More formally, it is suggested to modify the asm.js specification as follows:

5.2 Return Type Annotations

The following should replace the existing text.

An asm.js function’s formal return type is determined by the function’s first return statement (in left-to-right AST order). If there is none such return statement, the functions formal return type is void. Otherwise, that first return statement has to be of the form “return;” or “return expr;”. In the former case, the function’s formal return type is void. In the latter case, the function’s formal return type is tau if validating “expr” succeeds with type tau.

6.5.5. Return Statement

The following should be added to the existing text.

Validating a ReturnStatement node “return expr;” also succeeds if the return statement is not the function’s first one (in left-to-right AST order) and expr is a CallExpression node referring to a module-internal function that has the same argument vector as the calling function and that validates with actual return type tau where tau is the function’s formal return type.

luke · 2015-03-24

Since before asm.js optimizations landed, we’ve had ‘standardize some form of goto’ on the wish list. What excites me about this proposal is it offers a pretty nice alternative where:

the basic compilation technique (as demonstrated in Bug 1133529) yields pretty good code
the same-signature requirement provides a fairly predictable, low-level building block that compilers of high-level languages with PTCs can use to build up general PTCs (using a heap stack ABI).
to do the type of global (intraprocedural) optimizations that would come naturally with goto, it should be possible to pick connected PTC callgraphs and merge them into a single compilation unit that can be compiled traditionally.
PTCs allow expressing even more exotic control flow than goto (like functions with multiple entry points), with the simple implementation fallback of “just compile as separate functions with jumps”.

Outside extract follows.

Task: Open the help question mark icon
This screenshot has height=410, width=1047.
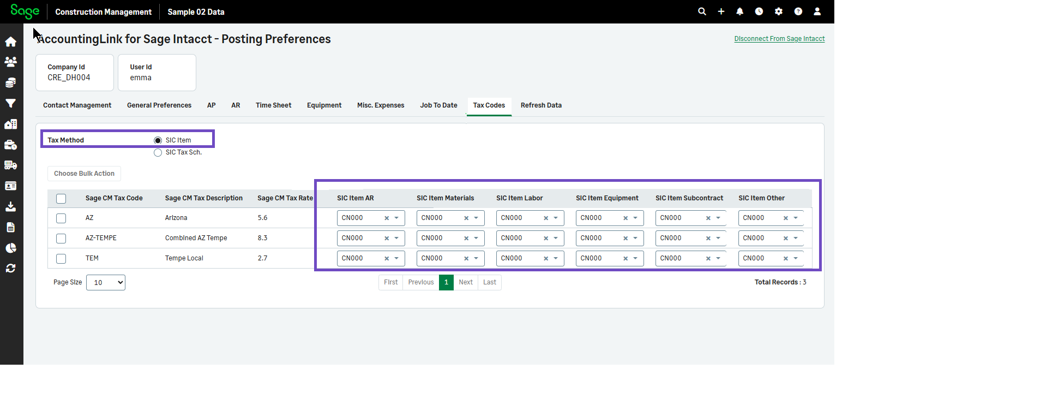Action: click(798, 11)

Nice work! I’m interested to hear what others think.

azakai · 2015-03-24

Very nice!

One thing I an unclear on: Should the spec say something about the number of arguments being the same? If the number of arguments isn’t the same, would it just silently not optimize it using a tail call, or would it fail to validate as asm.js (the latter seems more robust perhaps)?

luke · 2015-03-24

I think the intended proposal (as well as the patch) issue a validation error if the signatures don’t match. Note that, since PTCs are not expressible in asm.js currently, this is backwards-compatible.

mnieper · 2015-03-25

The intended proposal is in fact to issue a validation error if the signatures do not match. I forgot to add this restriction to 6.5.5 and corrected the initial post accordingly.

Silently not optimizing it using a tail call (in case of argument vectors not matching) would not be an option because ES6 demands tail call optimisation for proper tail calls.

mnieper · 2015-03-25

In addition to the implementation work in Bug 1133529 on SpiderMonkey, I have two experimental modifications of the Emscripten code base.

In https://github.com/mnieper/emscripten/tree/emterpreter-ptc, emcc gets a flag -s PTC=1, which causes the emterpreter to employ proper tail calls instead of a huge while/switch.

In https://github.com/mnieper/emscripten-fastcomp/tree/incoming, the Emscripten llvm-backend emits proper tail calls when the musttail modifier is used.

abchatra · 2015-03-31

I am not a fan of proper tail call in javascript as it can cause runtime overhead when the signatures don’t match. However I think it makes perfect sense for asm.js as you have validation restriction for matching signature. This is adapting pure goodness of tail calls.

luke · 2015-04-21

I’m in favor of landing this extension in Firefox in bug 1133529. I don’t expect Emscripten would emit PTCs by default until PTCs were generally supported in JS engines. However, it would be useful to land in the interim for experimental purposes. Also, and especially if IE/Spartan supports it, a reasonable strategy Marc pointed out for performance-intensive use cases like the Emterpreter would be to attempt to use the PTC version (which Marc indicates has a 3-40% speedup), catch OverRecursed exceptions, and fall back on while-switch.